** To do **
Format the material from the line containing "Task: Advance to next preview page" through its final line, both included, as a JSON list of strings with one string per line, omitting blank lines.

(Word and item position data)

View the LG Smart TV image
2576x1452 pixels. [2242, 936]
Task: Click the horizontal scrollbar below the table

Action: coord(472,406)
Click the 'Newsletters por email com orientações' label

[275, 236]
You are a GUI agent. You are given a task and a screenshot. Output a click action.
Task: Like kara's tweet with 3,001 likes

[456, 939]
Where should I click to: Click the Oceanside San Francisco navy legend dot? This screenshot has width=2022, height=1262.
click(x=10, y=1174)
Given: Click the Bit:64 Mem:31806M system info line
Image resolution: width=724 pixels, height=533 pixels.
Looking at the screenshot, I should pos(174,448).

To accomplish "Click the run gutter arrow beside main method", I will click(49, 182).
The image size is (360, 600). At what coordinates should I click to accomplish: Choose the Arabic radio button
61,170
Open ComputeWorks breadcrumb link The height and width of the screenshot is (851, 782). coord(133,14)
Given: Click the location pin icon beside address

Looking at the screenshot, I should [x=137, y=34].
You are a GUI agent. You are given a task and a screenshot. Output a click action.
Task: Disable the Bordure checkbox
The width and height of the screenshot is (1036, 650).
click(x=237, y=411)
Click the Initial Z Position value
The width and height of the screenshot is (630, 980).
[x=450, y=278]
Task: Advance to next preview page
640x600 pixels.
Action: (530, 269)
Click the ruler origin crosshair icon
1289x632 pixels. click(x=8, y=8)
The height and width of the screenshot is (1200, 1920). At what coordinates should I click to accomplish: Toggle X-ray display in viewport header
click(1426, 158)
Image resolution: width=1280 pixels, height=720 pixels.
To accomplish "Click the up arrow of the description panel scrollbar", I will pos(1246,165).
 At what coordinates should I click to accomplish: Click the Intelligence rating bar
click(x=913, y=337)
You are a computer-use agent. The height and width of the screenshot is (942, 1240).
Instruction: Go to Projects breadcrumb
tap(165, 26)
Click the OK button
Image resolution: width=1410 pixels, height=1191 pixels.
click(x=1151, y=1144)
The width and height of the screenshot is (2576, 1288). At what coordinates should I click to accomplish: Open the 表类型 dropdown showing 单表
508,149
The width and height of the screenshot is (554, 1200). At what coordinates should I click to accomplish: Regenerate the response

** Task solution **
[
  "Task: Advance to next preview page",
  "640x600 pixels.",
  "Action: (530, 269)",
  "Click the ruler origin crosshair icon",
  "1289x632 pixels. click(x=8, y=8)",
  "The height and width of the screenshot is (1200, 1920). At what coordinates should I click to accomplish: Toggle X-ray display in viewport header",
  "click(1426, 158)",
  "Image resolution: width=1280 pixels, height=720 pixels.",
  "To accomplish \"Click the up arrow of the description panel scrollbar\", I will pos(1246,165).",
  " At what coordinates should I click to accomplish: Click the Intelligence rating bar",
  "click(x=913, y=337)",
  "You are a computer-use agent. The height and width of the screenshot is (942, 1240).",
  "Instruction: Go to Projects breadcrumb",
  "tap(165, 26)",
  "Click the OK button",
  "Image resolution: width=1410 pixels, height=1191 pixels.",
  "click(x=1151, y=1144)",
  "The width and height of the screenshot is (2576, 1288). At what coordinates should I click to accomplish: Open the 表类型 dropdown showing 单表",
  "508,149",
  "The width and height of the screenshot is (554, 1200). At what coordinates should I click to accomplish: Regenerate the response"
]